Department of Nursing, Shanghai First Maternity and Infant Hospital, School of Medicine, Tongji University, Shanghai 200092, China.
Department of Gynecology, Shanghai First Maternity and Infant Hospital, School of Medicine, Tongji University, Shanghai 200092, China.
J Affect Disord. 2022 Dec 1;318:364-379. doi: 10.1016/j.jad.2022.08.070. Epub 2022 Aug 31.

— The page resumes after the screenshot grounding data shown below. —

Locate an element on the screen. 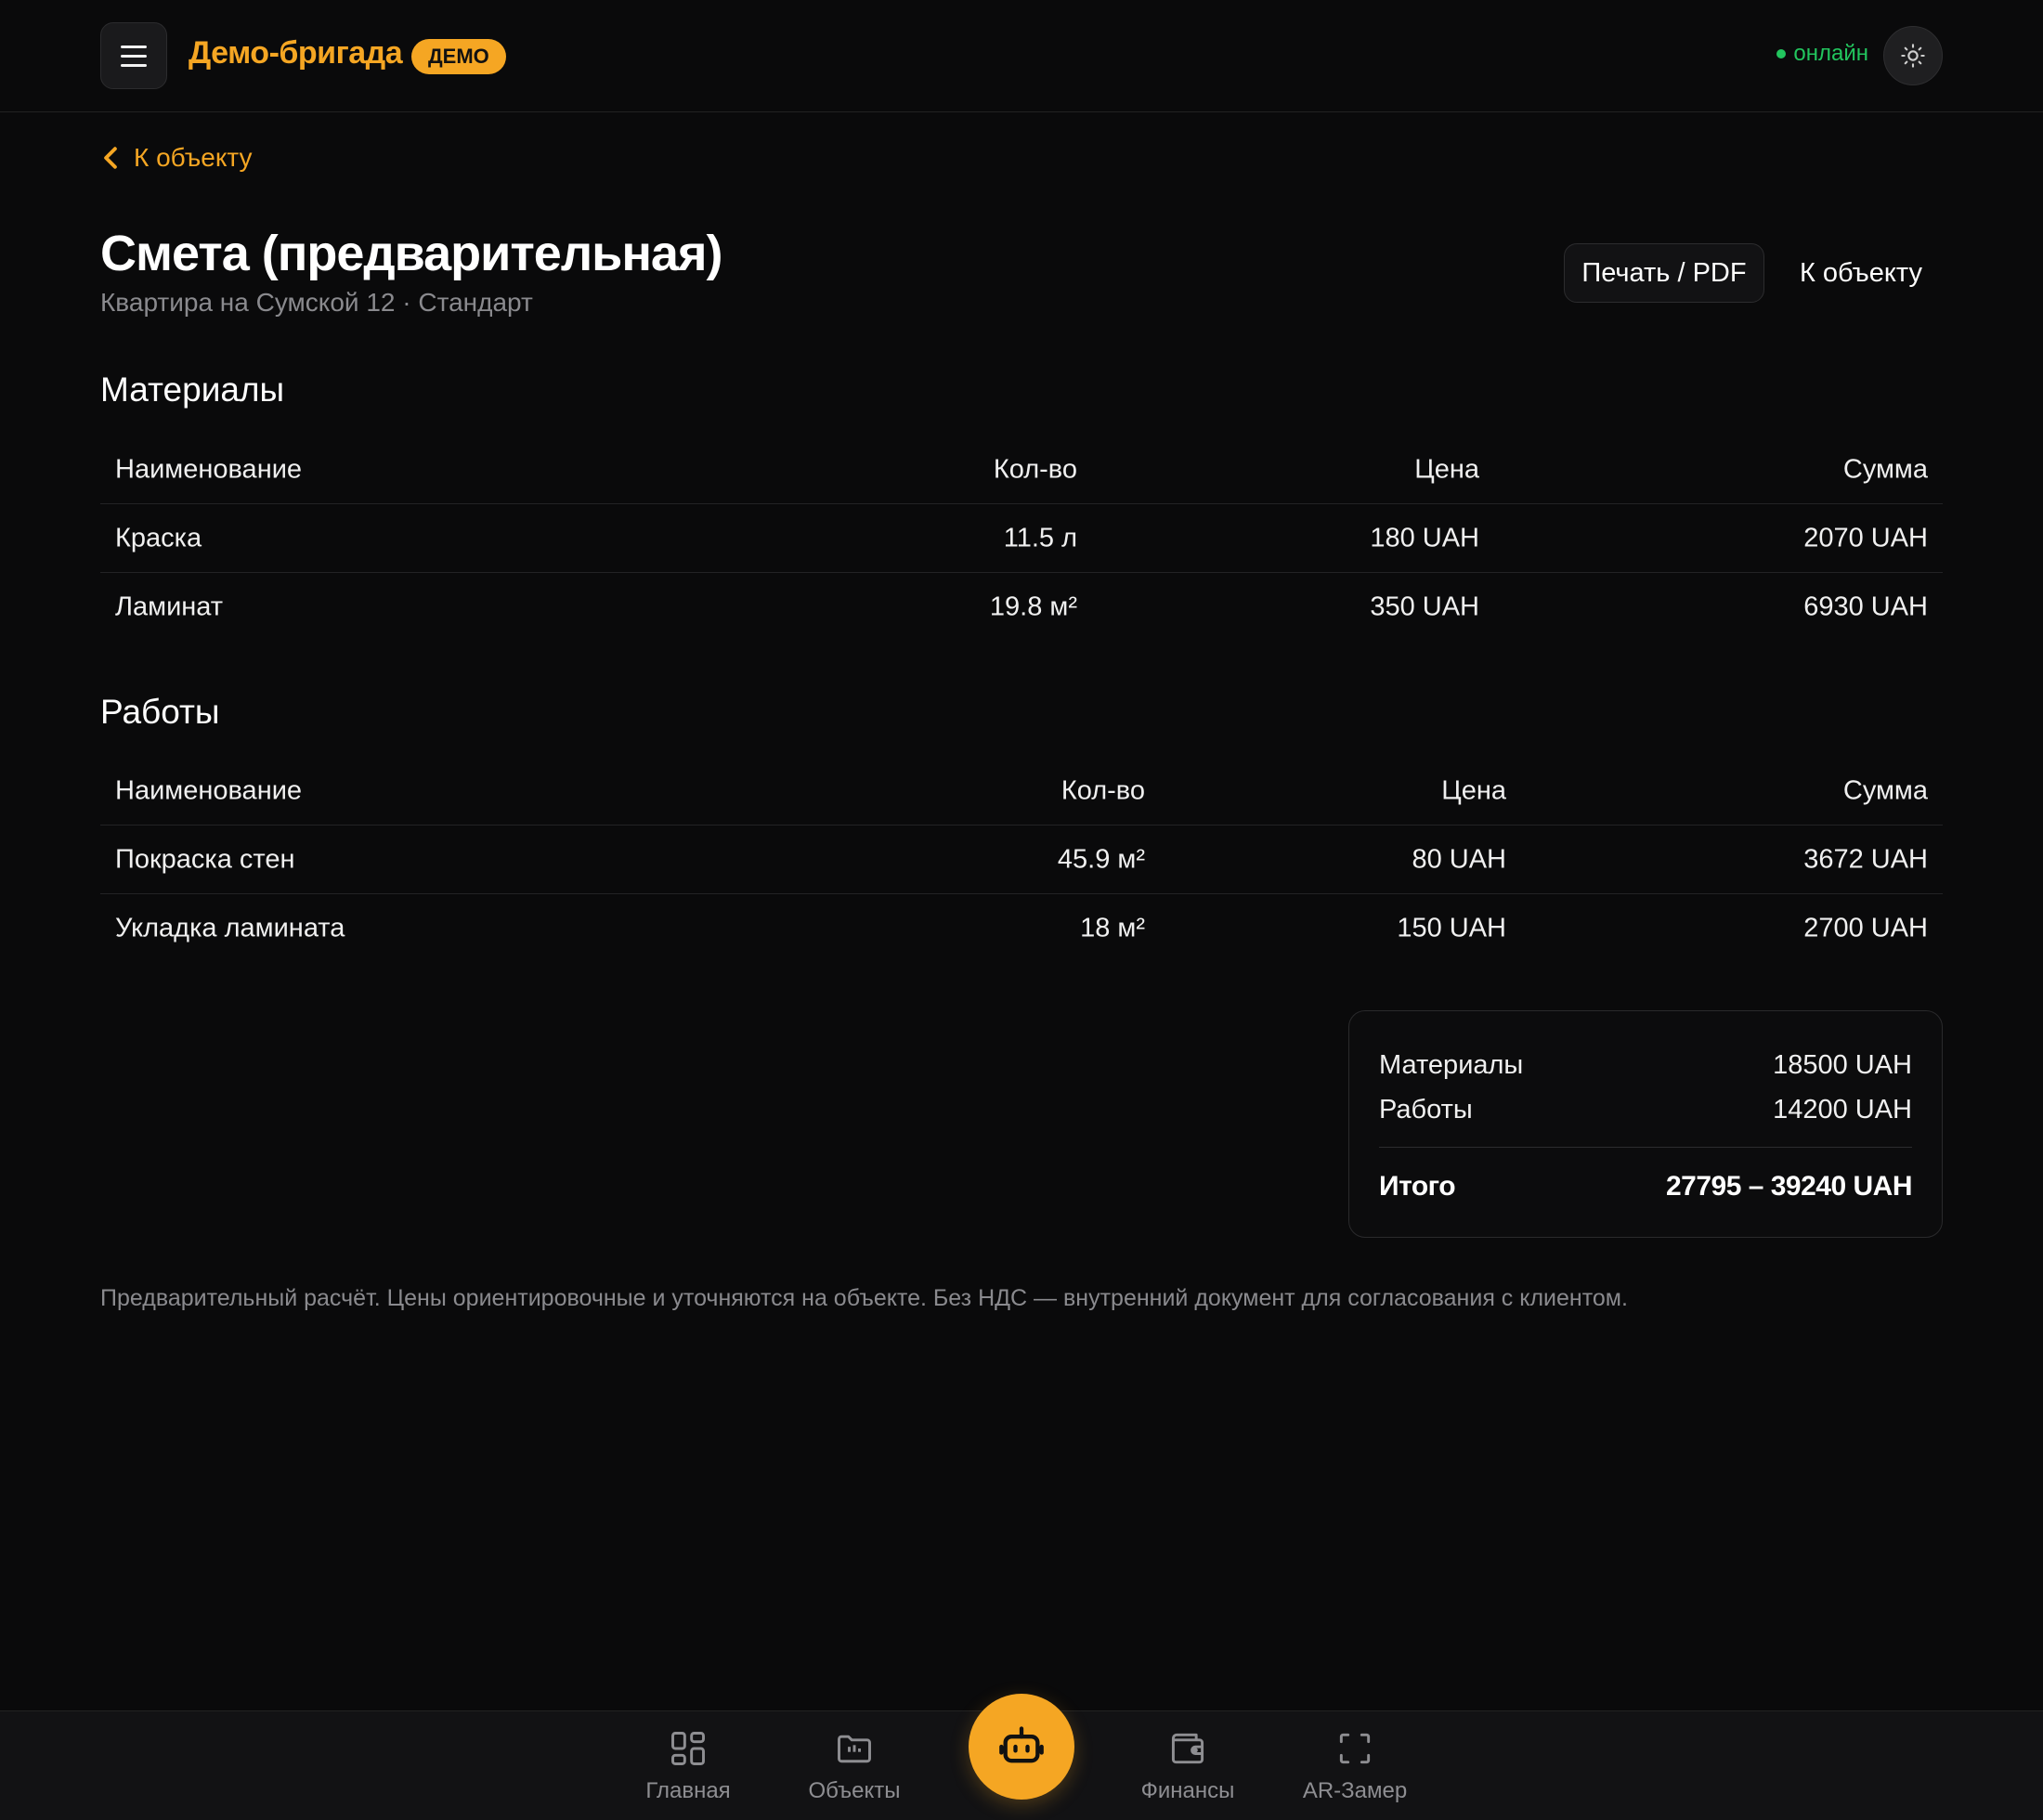  cell-sum: 6930 UAH is located at coordinates (1866, 607).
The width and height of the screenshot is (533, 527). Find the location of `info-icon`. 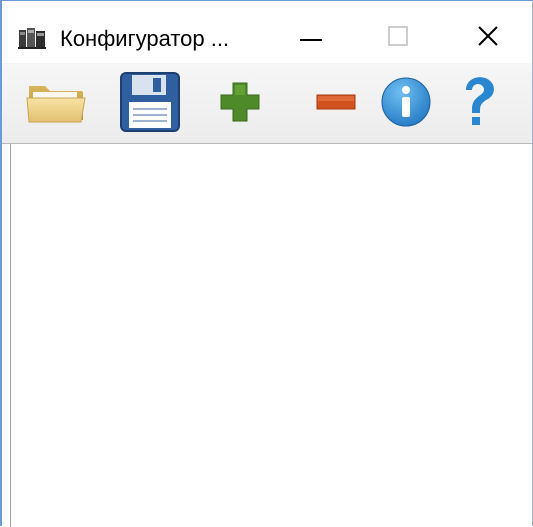

info-icon is located at coordinates (406, 104).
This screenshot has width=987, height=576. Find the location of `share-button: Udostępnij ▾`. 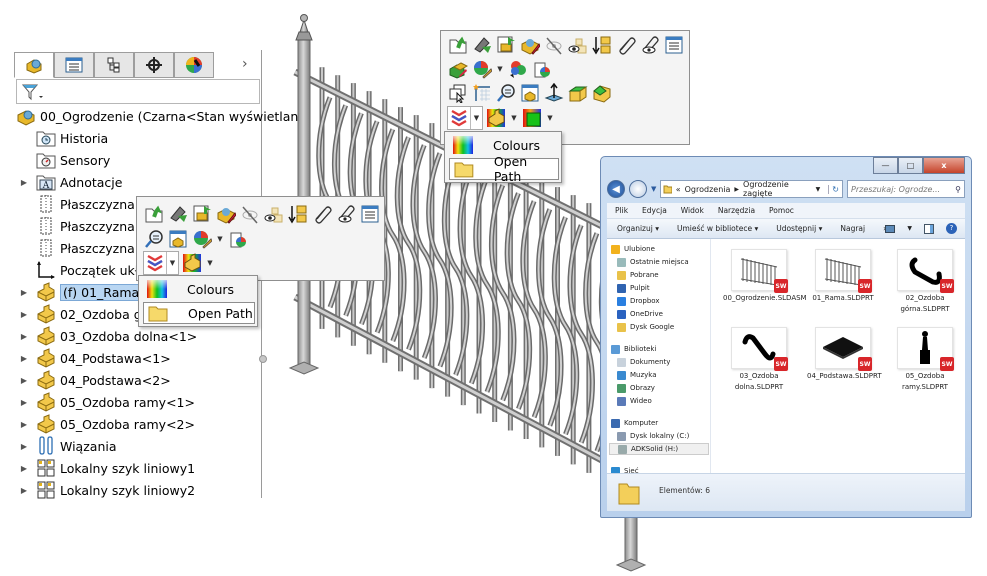

share-button: Udostępnij ▾ is located at coordinates (799, 228).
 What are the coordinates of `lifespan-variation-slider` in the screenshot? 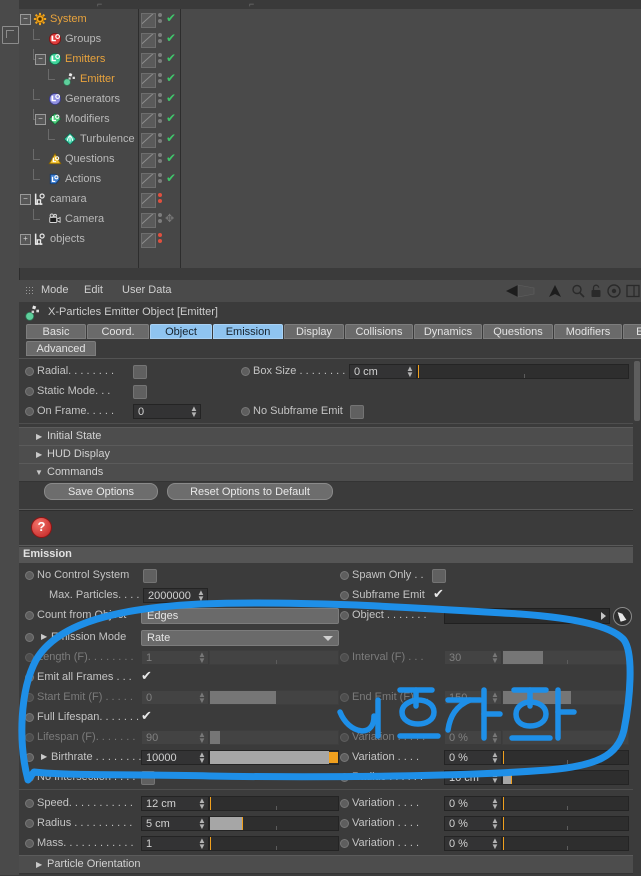 It's located at (566, 738).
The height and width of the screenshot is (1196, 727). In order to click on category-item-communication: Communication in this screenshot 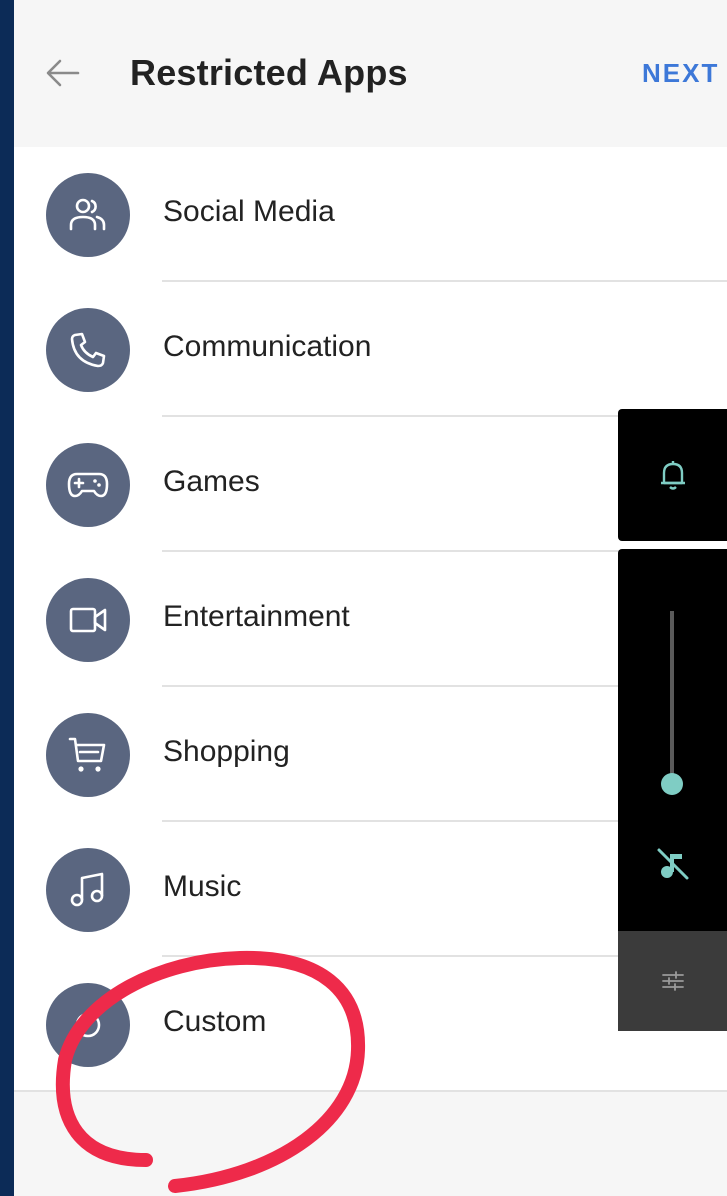, I will do `click(370, 350)`.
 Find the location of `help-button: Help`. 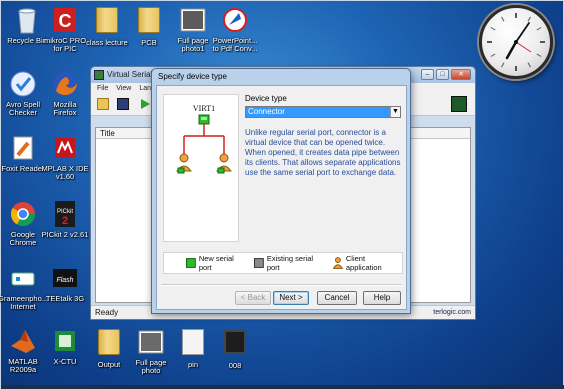

help-button: Help is located at coordinates (382, 298).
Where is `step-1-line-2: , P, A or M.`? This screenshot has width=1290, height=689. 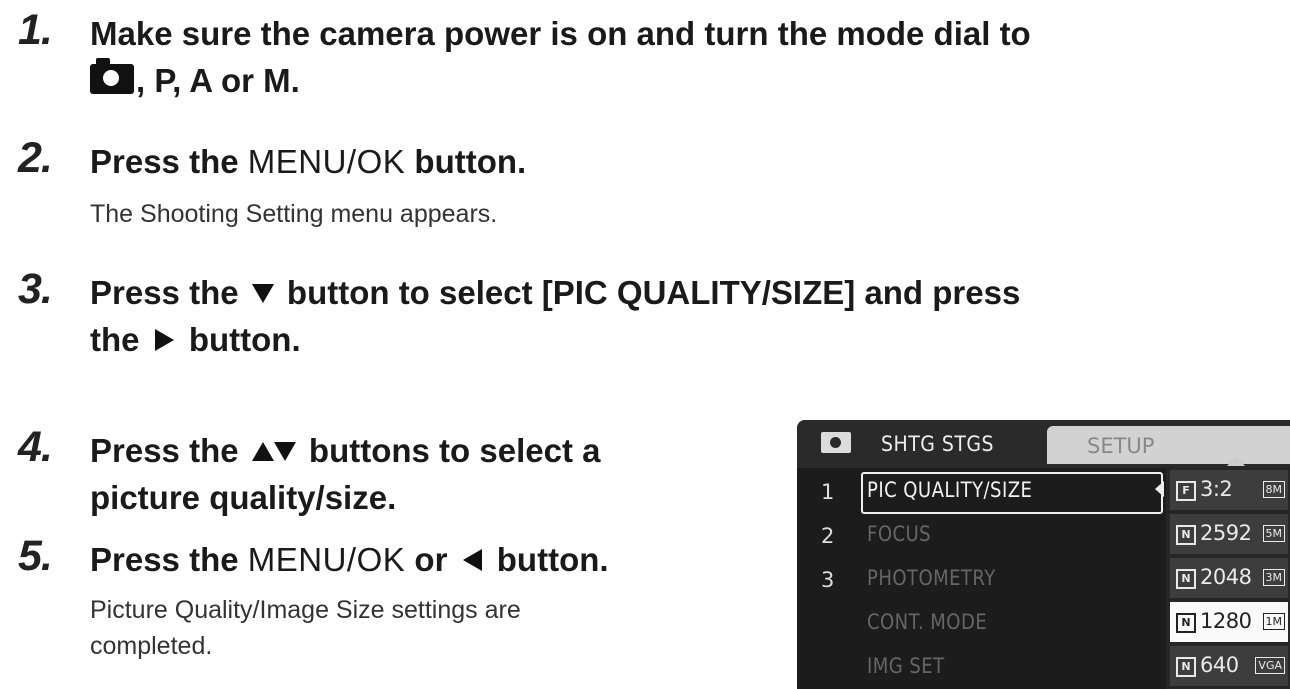
step-1-line-2: , P, A or M. is located at coordinates (218, 80).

Postpartum depression (PPD) presents a serious health problem among women and their families. Machine learning (ML) is a rapidly advancing field with increasing utility in predicting PPD risk. We aimed to synthesize and evaluate the quality of studies on application of ML techniques in predicting PPD risk.
We conducted a systematic search of eight databases, identifying English and Chinese studies on ML techniques for predicting PPD risk and ML techniques with performance metrics. Quality of the studies involved was evaluated using the Prediction Model Risk of Bias Assessment Tool.
Seventeen studies involving 62 prediction models were included. Supervised learning was the main ML technique employed and the common ML models were support vector machine, random forest and logistic regression. Five studies (30 %) reported both internal and external validation. Two studies involved model translation, but none were tested clinically. All studies showed a high risk of bias, and more than half showed high application risk.
Including Chinese articles slightly reduced the reproducibility of the review. Model performance was not quantitatively analyzed owing to inconsistent metrics and the absence of methods for correlation meta-analysis.
Researchers have paid more attention to model development than to validation, and few have focused on improvement and innovation. Models for predicting PPD risk continue to emerge. However, few have achieved the acceptable quality standards. Therefore, ML techniques for successfully predicting PPD risk are yet to be deployed in clinical environments.
产后抑郁症(PPD)是女性及其家庭面临的严重健康问题。机器学习(ML)是一个快速发展的领域,在预测 PPD 风险方面的应用越来越多。我们旨在综合评估应用 ML 技术预测 PPD 风险的研究的质量。
我们对八个数据库进行了系统检索,确定了关于 ML 技术预测 PPD 风险和具有性能指标的 ML 技术的英文和中文研究。使用预测模型风险偏倚评估工具评估研究的质量。
共纳入了 17 项研究,涉及 62 个预测模型。监督学习是主要采用的 ML 技术,常见的 ML 模型包括支持向量机、随机森林和逻辑回归。五项研究(30%)报告了内部和外部验证。两项研究涉及模型翻译,但均未进行临床测试。所有研究均存在较高的偏倚风险,超过一半的研究存在较高的应用风险。
纳入中文文章略微降低了综述的可重复性。由于指标不一致且缺乏相关荟萃分析方法,因此未对模型性能进行定量分析。
研究人员更加关注模型的开发,而不是验证,很少有人关注改进和创新。预测 PPD 风险的模型不断涌现。然而,很少有模型达到了可接受的质量标准。因此,成功预测 PPD 风险的 ML 技术尚未在临床环境中得到应用。